In a statement, the office also said of the far-right party Britain First, for which Fransen is the deputy: “Britain First seeks to divide communities by their use of hateful narratives that peddle lies and stoke tensions. They cause anxiety to law-abiding people.”
David Lammy, a member of Parliament for the Labour Party, echoed that statement on Twitter.
“Trump sharing Britain First. Let that sink in. The President of the United States is promoting a fascist, racist, extremist hate group whose leaders have been arrested and convicted. He is no ally or friend of ours.”
This reaction is exactly what James R. Clapper, the former director of national intelligence, said he feared when he saw the president’s Twitter posts.
“It has all kinds of ripple effects, both in terms of perhaps inciting or encouraging anti-Muslim violence, and as well causes, I think, our friends and allies around the world to wonder about the judgment of the president of the United States,” Clapper told CNN on Wednesday.
Britain First was co-founded by a man who later supported Trump during the 2016 presidential campaign and was part of the efforts to spread anti-Clinton news on social media.
Fransen has been accused of using “threatening, abusing or insulting words or behavior” in speeches and leaflets at events this fall in England.
Fransen thanked Trump for promoting her message in a Twitter post today.
Trump is not among Fransen’s Twitter followers. But the president does follow a conservative commentator, Ann Coulter, who Tuesday retweeted the video purporting to show a Muslim migrant beating a Dutch boy.
The official Twitter account of Britain First also wrote to its more than 24,000 followers Wednesday morning about Trump’s posts.
“Donald Trump has just retweeted Britain First’s deputy leader Jayda Fransen THREE times,” the group wrote.
Britain First is a far-right nationalist group that promotes anti-immigrant sentiments and uses hateful rhetoric about Islam, according to the British anti-racism watchdog Hope Not Hate.
One of Britain First’s co-founders, James Dowson, has been linked to websites that appeared during the 2016 presidential campaign and spread pro-Trump hoaxes and the same sort of virulent anti-Muslim videos that Trump shared Wednesday. Dowson left the group in 2014, according to Hope Not Hate. But he is still involved in far right causes.
Britain First calls itself a “patriotic” political party but has been criticized by human rights groups as being a far-right extremist group that engages in activities calculated to bait Muslims.
Formed in 2011 by former members of the far-right British National Party, the group states on its Facebook page that its mission is to fight “the many injustices that are routinely inflicted on the British people” and to defend British culture against the excesses of left-wing liberalism and political correctness.
Chuka Umunna, a Labour Party member of Parliament, wrote on Twitter that an invitation for Trump to come to Britain for a state visit should be immediately withdrawn. “The US President is normalising hatred. If we don’t call this out, we are going down a very dangerous road.

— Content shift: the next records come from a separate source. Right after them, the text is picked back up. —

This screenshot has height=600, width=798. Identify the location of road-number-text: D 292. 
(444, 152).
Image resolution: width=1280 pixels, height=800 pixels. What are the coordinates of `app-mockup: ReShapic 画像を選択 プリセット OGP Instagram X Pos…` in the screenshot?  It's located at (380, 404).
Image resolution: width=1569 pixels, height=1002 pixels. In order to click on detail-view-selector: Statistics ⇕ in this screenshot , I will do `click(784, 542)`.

His invite should be withdrawn,” he wrote.
Craig M. Considine, a lecturer in the department of sociology at Rice University and the author of several books on Muslims in the West, said he saw Trump’s tweets as an effort to stir up hatred and intolerance of Muslims in Western countries and build a case for driving them out. Trump was essentially promoting the “clash of civilizations” theory that the West and Islam are incompatible, Considine said.
“He’s playing on this fear, whipping up the fear,” Considine said. “It is completely reckless.”

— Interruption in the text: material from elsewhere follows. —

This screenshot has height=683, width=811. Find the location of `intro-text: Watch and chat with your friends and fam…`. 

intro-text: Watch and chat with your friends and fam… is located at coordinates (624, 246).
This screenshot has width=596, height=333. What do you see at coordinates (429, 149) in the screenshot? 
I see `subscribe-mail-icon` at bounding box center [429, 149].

Trump’s tweets were welcomed by a former Ku Klux Klan leader, David Duke, who wrote on Twitter, “Thank God for Trump! That’s why we love him!”

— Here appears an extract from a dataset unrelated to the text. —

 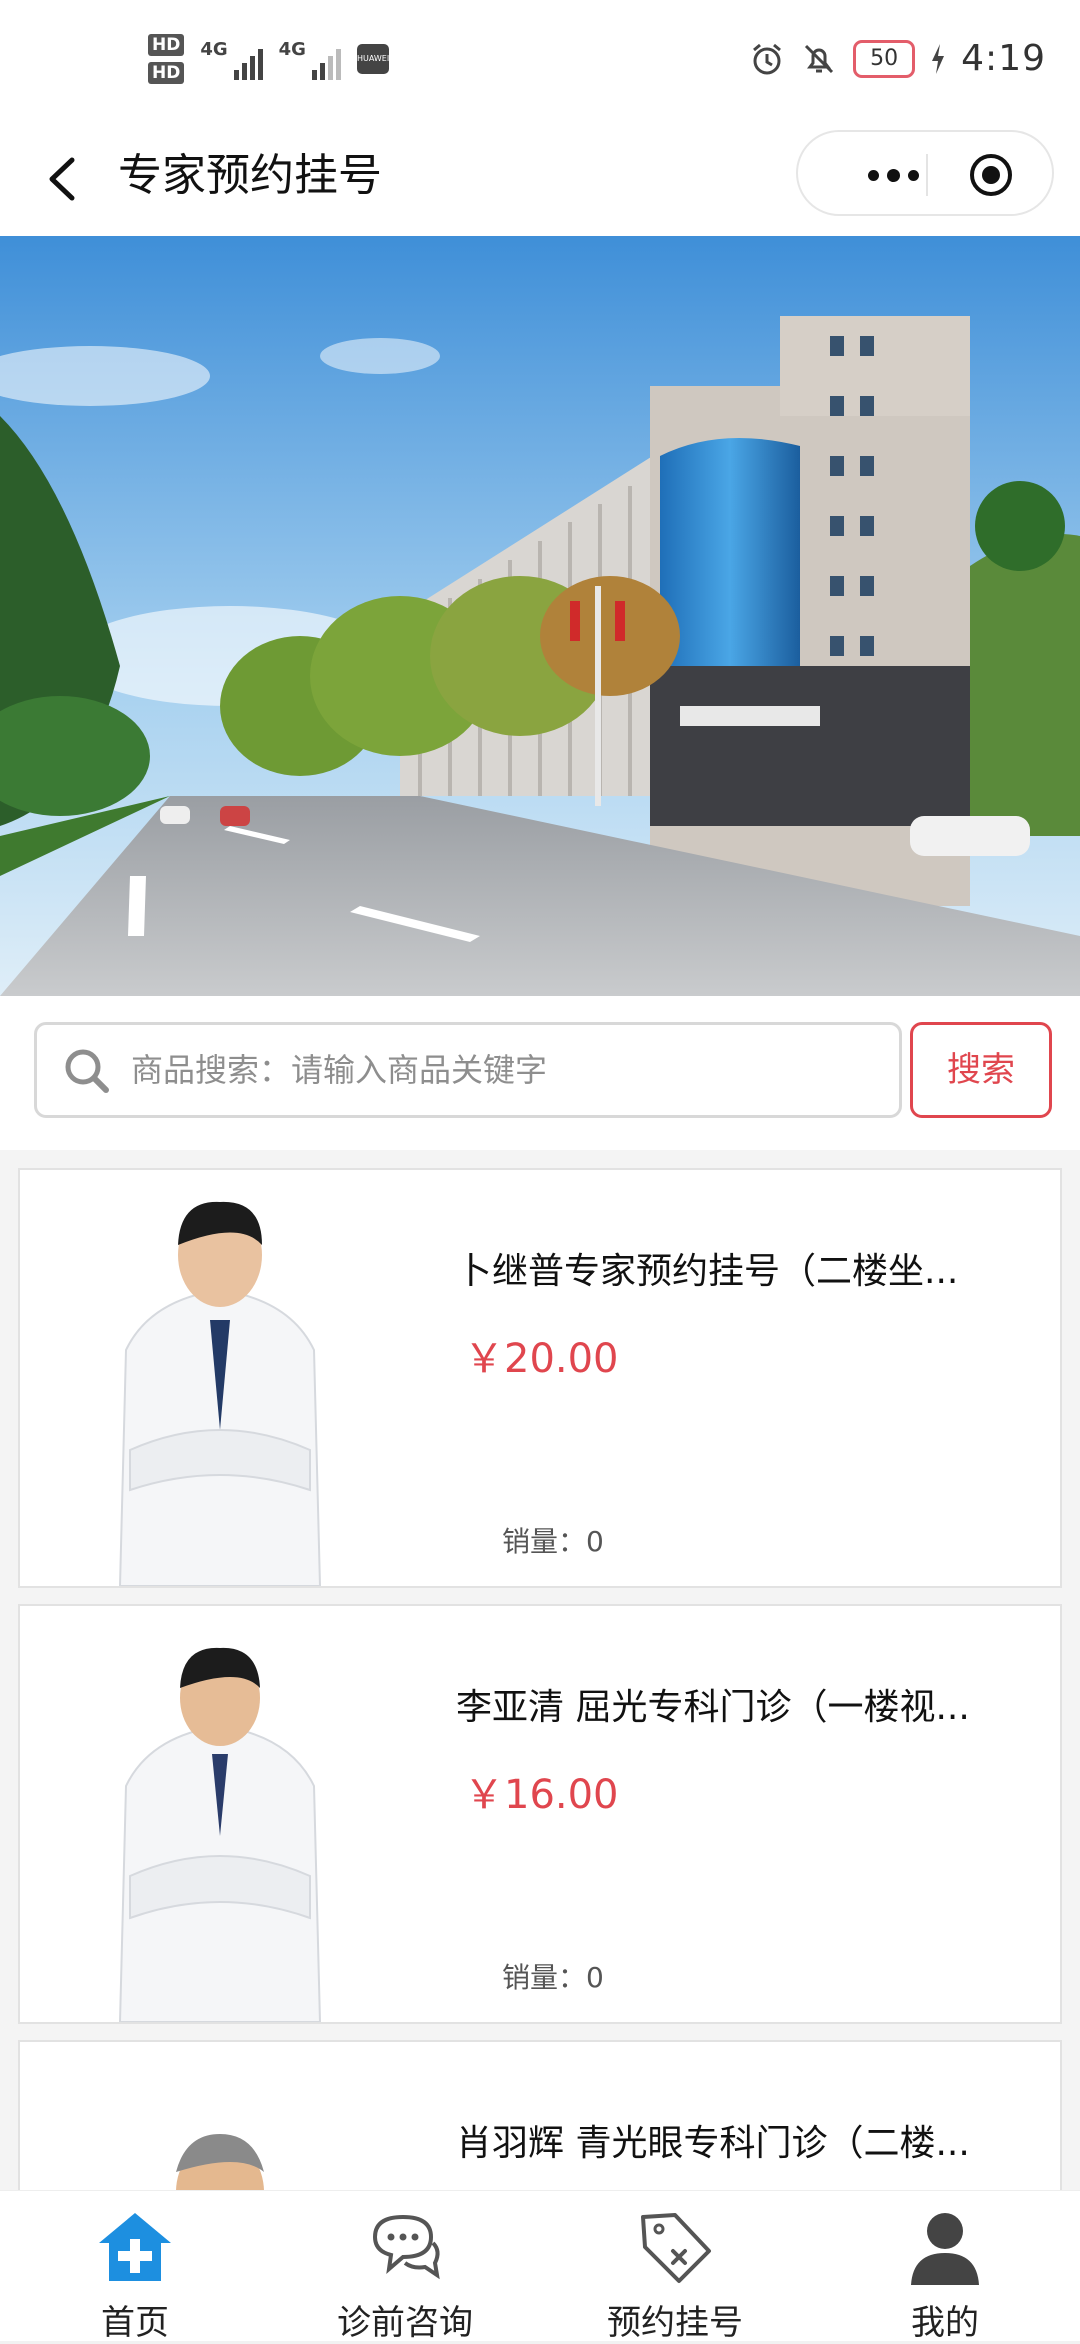 I want to click on tab-label: 我的, so click(x=945, y=2323).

Duke was also supportive of the president’s defense of the white nationalist movement in August after a bloody protest in Charlottesville, Virginia.
At the time, Trump said that there were “very fine people on both sides” of the protest, equating counterprotesters with those who brandished swastikas, Confederate battle flags and anti-Semitic banners.
One man is charged with murder in the death of a protester, who was hit by a car that rammed into a crowd demonstrating against the right-wing rally.